These stories got somewhat buried in the wake of the Panama Papers, but are arguably just as significant. First up, Robert Tait, reporting for the Telegraph on the situation in Turkey:
Hackers claim to have accessed the personal details of nearly 50 million Turkish citizens and posted them online in a massive security breach that could seriously embarrass the country’s government.
If confirmed, it would be one of the biggest public leaks of personal data ever seen, experts said – effectively putting two-thirds of the country’s population at risk of fraud and identity theft.
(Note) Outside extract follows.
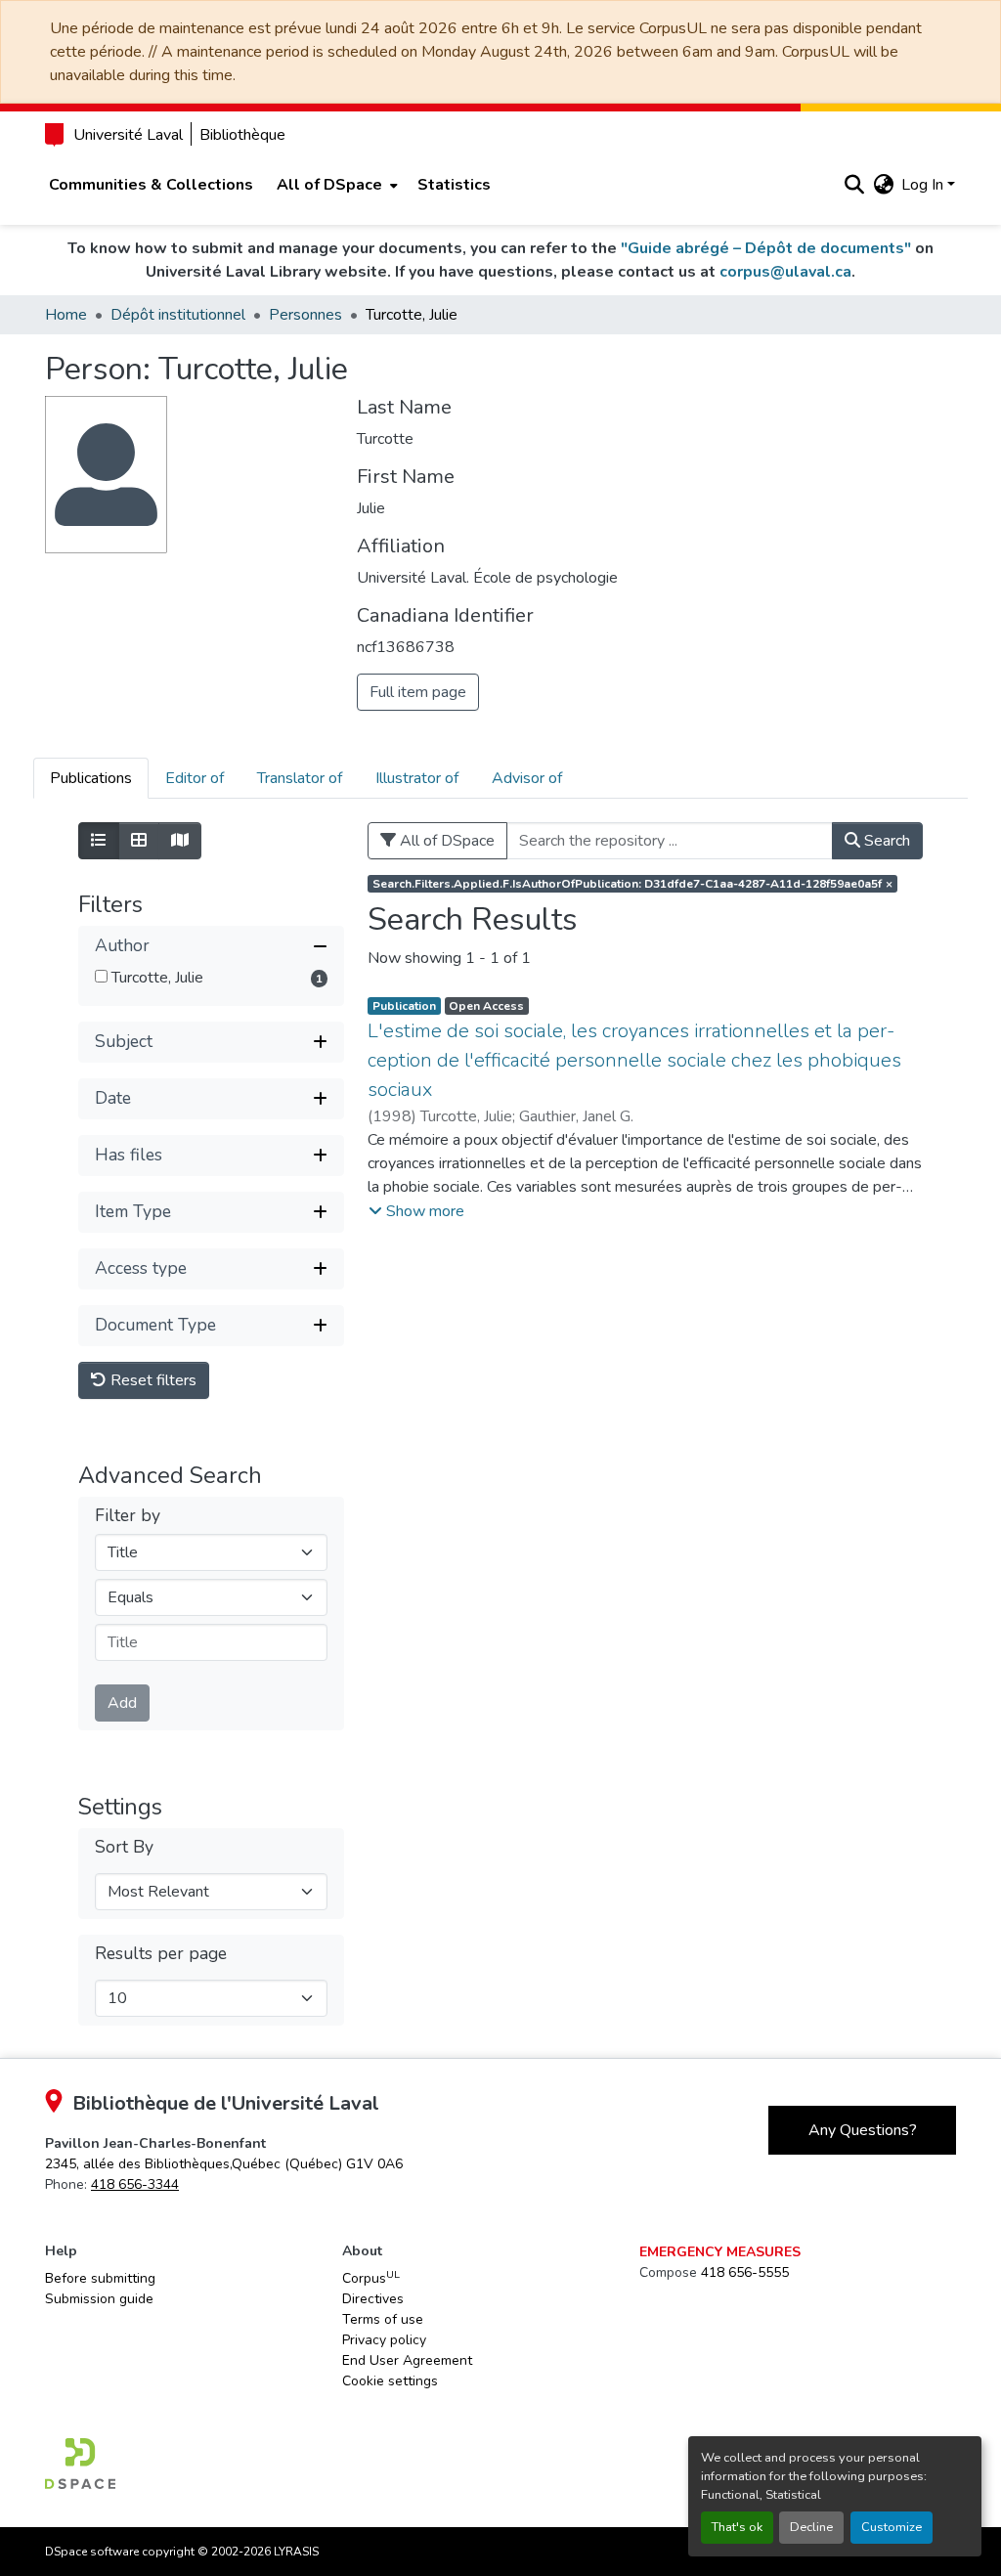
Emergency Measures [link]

AP reported on Monday that it had partially verified the leak as authentic.
Personal information including national identity numbers, addresses, dates of birth and names of parents were all posted online in a downloadable 6.6 GB file.
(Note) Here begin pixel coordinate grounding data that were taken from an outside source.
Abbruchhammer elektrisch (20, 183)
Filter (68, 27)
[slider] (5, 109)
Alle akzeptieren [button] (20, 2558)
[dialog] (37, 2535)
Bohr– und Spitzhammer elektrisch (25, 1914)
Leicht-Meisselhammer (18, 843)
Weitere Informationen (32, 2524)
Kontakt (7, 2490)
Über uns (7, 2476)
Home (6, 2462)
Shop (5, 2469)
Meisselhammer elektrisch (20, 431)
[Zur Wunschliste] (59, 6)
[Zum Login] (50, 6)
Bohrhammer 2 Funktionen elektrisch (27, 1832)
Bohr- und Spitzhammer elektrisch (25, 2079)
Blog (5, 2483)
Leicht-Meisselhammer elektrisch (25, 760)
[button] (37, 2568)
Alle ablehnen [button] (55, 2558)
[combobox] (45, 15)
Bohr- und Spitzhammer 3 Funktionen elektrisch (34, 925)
Additionally, Michael Bueza and Wayne Manuel for Rappler, a Philippine and Indonesian news site:
Information security experts fear that what can be considered as the biggest leak of personal data in Philippine history could result in massive identity theft by preying criminals. This, after hackers boasted on March 27 that they had accessed the Comelec’s [Commission on Elections] database of 55 million registered voters and uploaded it online.
Based on our investigation, the data dumps include 1.3 million records of overseas Filipino voters, which included passport numbers and expiry dates. What is alarming is that this crucial data is just in plain text and accessible for everyone. Interestingly, we also found a whopping 15.8 million record of fingerprints and list of peoples running for office since the 2010 elections.
Among the data leaked were files on all candidates running on the election with the filename VOTESOBTAINED. Based on the filename, it reflects the number of votes obtained by the candidate. Currently, all VOTESOBTAINED file are set to have NULL as figure.
The COMELEC website also shows real time ballot count during the actual elections. While COMELEC claims that this function will be done using a different website, we can only speculate if actual data will be placed here during the elections and if tampering with the data would affect the ballot count.
For many of you, these stories hit close to home — last year, the United States Office of Personnel Management, which keeps track of government employees, announced that records of between four and eighteen million employees were stolen.
And, since I mentioned the Panama Papers, Mossack Fonseca’s client portal is running an outdated version of Drupal — as in, it currently is, even after the publication of the biggest leak in the world.
There is an astonishing lack of basic information security practices at play here. Who stores their entire voter database in plain text on a public-facing website? Why are Turkey and the United States making citizens’ data available in a web-accessible manner? Why hasn’t Mossack Fonseca updated Drupal already?